▸ What you should do:
Write out every record below exactly as it appears.

(Data records)
—————

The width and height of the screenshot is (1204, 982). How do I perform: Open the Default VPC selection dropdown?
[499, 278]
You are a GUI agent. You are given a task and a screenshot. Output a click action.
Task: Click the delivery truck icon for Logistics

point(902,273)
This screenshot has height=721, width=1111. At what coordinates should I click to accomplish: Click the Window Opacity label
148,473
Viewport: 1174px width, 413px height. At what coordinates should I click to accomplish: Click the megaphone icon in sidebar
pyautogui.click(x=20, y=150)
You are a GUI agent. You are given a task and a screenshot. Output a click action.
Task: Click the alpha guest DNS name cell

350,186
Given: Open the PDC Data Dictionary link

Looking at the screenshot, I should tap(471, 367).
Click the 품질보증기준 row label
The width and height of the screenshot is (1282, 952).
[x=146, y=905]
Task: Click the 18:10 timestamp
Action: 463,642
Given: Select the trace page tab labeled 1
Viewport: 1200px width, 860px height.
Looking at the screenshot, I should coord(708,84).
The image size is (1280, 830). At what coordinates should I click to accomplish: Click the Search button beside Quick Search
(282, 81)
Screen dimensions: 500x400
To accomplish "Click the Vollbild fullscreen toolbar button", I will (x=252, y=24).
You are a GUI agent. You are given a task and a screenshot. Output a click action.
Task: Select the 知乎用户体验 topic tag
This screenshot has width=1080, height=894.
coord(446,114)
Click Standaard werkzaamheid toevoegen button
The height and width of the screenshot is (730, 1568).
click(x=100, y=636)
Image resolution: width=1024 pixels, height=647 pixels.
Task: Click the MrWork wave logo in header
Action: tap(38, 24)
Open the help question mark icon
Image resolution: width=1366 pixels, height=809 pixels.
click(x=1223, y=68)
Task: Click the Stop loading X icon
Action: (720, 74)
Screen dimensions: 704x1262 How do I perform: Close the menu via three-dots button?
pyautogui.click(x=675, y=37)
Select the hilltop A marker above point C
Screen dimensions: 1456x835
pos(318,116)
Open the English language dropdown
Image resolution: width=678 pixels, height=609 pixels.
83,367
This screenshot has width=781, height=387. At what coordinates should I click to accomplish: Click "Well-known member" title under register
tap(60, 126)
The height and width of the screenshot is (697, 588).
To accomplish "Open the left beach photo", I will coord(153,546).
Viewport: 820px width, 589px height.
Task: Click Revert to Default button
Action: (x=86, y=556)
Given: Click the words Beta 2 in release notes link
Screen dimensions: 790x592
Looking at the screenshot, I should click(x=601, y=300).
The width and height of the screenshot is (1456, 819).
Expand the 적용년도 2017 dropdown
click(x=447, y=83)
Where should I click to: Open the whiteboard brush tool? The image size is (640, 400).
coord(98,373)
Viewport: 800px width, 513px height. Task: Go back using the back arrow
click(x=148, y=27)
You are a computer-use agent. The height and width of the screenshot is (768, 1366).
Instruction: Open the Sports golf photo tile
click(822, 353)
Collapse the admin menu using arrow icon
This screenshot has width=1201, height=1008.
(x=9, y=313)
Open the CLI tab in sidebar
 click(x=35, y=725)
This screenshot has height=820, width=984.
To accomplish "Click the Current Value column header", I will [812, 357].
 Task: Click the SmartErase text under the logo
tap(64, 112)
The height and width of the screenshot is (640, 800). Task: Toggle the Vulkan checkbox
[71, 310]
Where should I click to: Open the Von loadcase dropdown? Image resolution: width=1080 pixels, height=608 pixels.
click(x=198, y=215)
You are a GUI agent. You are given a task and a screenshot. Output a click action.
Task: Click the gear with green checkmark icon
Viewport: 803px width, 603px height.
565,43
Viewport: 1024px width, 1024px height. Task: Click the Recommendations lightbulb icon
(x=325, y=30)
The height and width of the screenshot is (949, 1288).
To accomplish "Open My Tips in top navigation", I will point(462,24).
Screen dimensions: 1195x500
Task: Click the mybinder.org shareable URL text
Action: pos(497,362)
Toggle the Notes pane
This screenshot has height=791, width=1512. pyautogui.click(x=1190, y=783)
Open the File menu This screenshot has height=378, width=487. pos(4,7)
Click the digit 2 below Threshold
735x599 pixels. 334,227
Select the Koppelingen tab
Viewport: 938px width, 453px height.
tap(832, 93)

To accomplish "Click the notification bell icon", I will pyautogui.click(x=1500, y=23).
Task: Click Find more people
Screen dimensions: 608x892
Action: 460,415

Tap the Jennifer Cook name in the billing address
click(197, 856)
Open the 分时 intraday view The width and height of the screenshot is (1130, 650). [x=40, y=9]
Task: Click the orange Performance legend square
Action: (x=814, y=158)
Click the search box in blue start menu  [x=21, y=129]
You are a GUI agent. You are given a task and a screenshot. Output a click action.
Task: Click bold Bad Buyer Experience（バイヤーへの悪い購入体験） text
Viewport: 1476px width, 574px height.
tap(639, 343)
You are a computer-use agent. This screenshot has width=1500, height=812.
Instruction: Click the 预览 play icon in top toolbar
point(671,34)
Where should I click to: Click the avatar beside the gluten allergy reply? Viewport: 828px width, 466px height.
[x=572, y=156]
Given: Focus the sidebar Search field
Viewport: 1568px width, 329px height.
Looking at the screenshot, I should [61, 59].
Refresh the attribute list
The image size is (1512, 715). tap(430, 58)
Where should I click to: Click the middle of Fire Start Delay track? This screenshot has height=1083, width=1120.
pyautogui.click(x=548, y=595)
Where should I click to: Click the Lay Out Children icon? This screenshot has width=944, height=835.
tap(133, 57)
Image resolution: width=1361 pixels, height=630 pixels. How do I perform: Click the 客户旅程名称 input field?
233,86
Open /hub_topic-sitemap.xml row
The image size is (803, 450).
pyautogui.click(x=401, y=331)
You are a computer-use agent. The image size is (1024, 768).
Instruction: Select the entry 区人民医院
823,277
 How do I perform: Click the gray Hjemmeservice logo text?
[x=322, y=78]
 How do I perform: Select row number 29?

—————

▸ Output for this exercise:
The width and height of the screenshot is (1204, 982). How do I perform: Open the Default VPC selection dropdown?
[499, 278]
You are a GUI agent. You are given a task and a screenshot. Output a click action.
Task: Click the delivery truck icon for Logistics

point(902,273)
This screenshot has height=721, width=1111. At what coordinates should I click to accomplish: Click the Window Opacity label
148,473
Viewport: 1174px width, 413px height. At what coordinates should I click to accomplish: Click the megaphone icon in sidebar
pyautogui.click(x=20, y=150)
You are a GUI agent. You are given a task and a screenshot. Output a click action.
Task: Click the alpha guest DNS name cell

350,186
Given: Open the PDC Data Dictionary link

Looking at the screenshot, I should tap(471, 367).
Click the 품질보증기준 row label
The width and height of the screenshot is (1282, 952).
[x=146, y=905]
Task: Click the 18:10 timestamp
Action: 463,642
Given: Select the trace page tab labeled 1
Viewport: 1200px width, 860px height.
Looking at the screenshot, I should coord(708,84).
The image size is (1280, 830). At what coordinates should I click to accomplish: Click the Search button beside Quick Search
(282, 81)
Screen dimensions: 500x400
To accomplish "Click the Vollbild fullscreen toolbar button", I will (x=252, y=24).
You are a GUI agent. You are given a task and a screenshot. Output a click action.
Task: Select the 知乎用户体验 topic tag
This screenshot has width=1080, height=894.
coord(446,114)
Click Standaard werkzaamheid toevoegen button
The height and width of the screenshot is (730, 1568).
click(x=100, y=636)
Image resolution: width=1024 pixels, height=647 pixels.
Task: Click the MrWork wave logo in header
Action: tap(38, 24)
Open the help question mark icon
Image resolution: width=1366 pixels, height=809 pixels.
click(x=1223, y=68)
Task: Click the Stop loading X icon
Action: (720, 74)
Screen dimensions: 704x1262 How do I perform: Close the menu via three-dots button?
pyautogui.click(x=675, y=37)
Select the hilltop A marker above point C
Screen dimensions: 1456x835
pos(318,116)
Open the English language dropdown
Image resolution: width=678 pixels, height=609 pixels.
83,367
This screenshot has width=781, height=387. At what coordinates should I click to accomplish: Click "Well-known member" title under register
tap(60, 126)
The height and width of the screenshot is (697, 588).
To accomplish "Open the left beach photo", I will coord(153,546).
Viewport: 820px width, 589px height.
Task: Click Revert to Default button
Action: (x=86, y=556)
Given: Click the words Beta 2 in release notes link
Screen dimensions: 790x592
Looking at the screenshot, I should click(x=601, y=300).
The width and height of the screenshot is (1456, 819).
Expand the 적용년도 2017 dropdown
click(x=447, y=83)
Where should I click to: Open the whiteboard brush tool? The image size is (640, 400).
coord(98,373)
Viewport: 800px width, 513px height. Task: Go back using the back arrow
click(x=148, y=27)
You are a computer-use agent. The height and width of the screenshot is (768, 1366).
Instruction: Open the Sports golf photo tile
click(822, 353)
Collapse the admin menu using arrow icon
This screenshot has width=1201, height=1008.
(x=9, y=313)
Open the CLI tab in sidebar
 click(x=35, y=725)
This screenshot has height=820, width=984.
To accomplish "Click the Current Value column header", I will [812, 357].
 Task: Click the SmartErase text under the logo
tap(64, 112)
The height and width of the screenshot is (640, 800). Task: Toggle the Vulkan checkbox
[71, 310]
Where should I click to: Open the Von loadcase dropdown? Image resolution: width=1080 pixels, height=608 pixels.
click(x=198, y=215)
You are a GUI agent. You are given a task and a screenshot. Output a click action.
Task: Click the gear with green checkmark icon
Viewport: 803px width, 603px height.
565,43
Viewport: 1024px width, 1024px height. Task: Click the Recommendations lightbulb icon
(x=325, y=30)
The height and width of the screenshot is (949, 1288).
To accomplish "Open My Tips in top navigation", I will point(462,24).
Screen dimensions: 1195x500
Task: Click the mybinder.org shareable URL text
Action: pos(497,362)
Toggle the Notes pane
This screenshot has height=791, width=1512. pyautogui.click(x=1190, y=783)
Open the File menu This screenshot has height=378, width=487. pos(4,7)
Click the digit 2 below Threshold
735x599 pixels. 334,227
Select the Koppelingen tab
Viewport: 938px width, 453px height.
tap(832, 93)

To accomplish "Click the notification bell icon", I will pyautogui.click(x=1500, y=23).
Task: Click Find more people
Screen dimensions: 608x892
Action: 460,415

Tap the Jennifer Cook name in the billing address
click(197, 856)
Open the 分时 intraday view The width and height of the screenshot is (1130, 650). [x=40, y=9]
Task: Click the orange Performance legend square
Action: (x=814, y=158)
Click the search box in blue start menu  [x=21, y=129]
You are a GUI agent. You are given a task and a screenshot. Output a click action.
Task: Click bold Bad Buyer Experience（バイヤーへの悪い購入体験） text
Viewport: 1476px width, 574px height.
tap(639, 343)
You are a computer-use agent. This screenshot has width=1500, height=812.
Instruction: Click the 预览 play icon in top toolbar
point(671,34)
Where should I click to: Click the avatar beside the gluten allergy reply? Viewport: 828px width, 466px height.
[x=572, y=156]
Given: Focus the sidebar Search field
Viewport: 1568px width, 329px height.
Looking at the screenshot, I should [61, 59].
Refresh the attribute list
The image size is (1512, 715). tap(430, 58)
Where should I click to: Click the middle of Fire Start Delay track? This screenshot has height=1083, width=1120.
pyautogui.click(x=548, y=595)
Where should I click to: Click the Lay Out Children icon? This screenshot has width=944, height=835.
tap(133, 57)
Image resolution: width=1361 pixels, height=630 pixels. How do I perform: Click the 客户旅程名称 input field?
233,86
Open /hub_topic-sitemap.xml row
The image size is (803, 450).
pyautogui.click(x=401, y=331)
You are a computer-use agent. The image size is (1024, 768).
Instruction: Select the entry 区人民医院
823,277
 How do I perform: Click the gray Hjemmeservice logo text?
[x=322, y=78]
 How do I perform: Select row number 29?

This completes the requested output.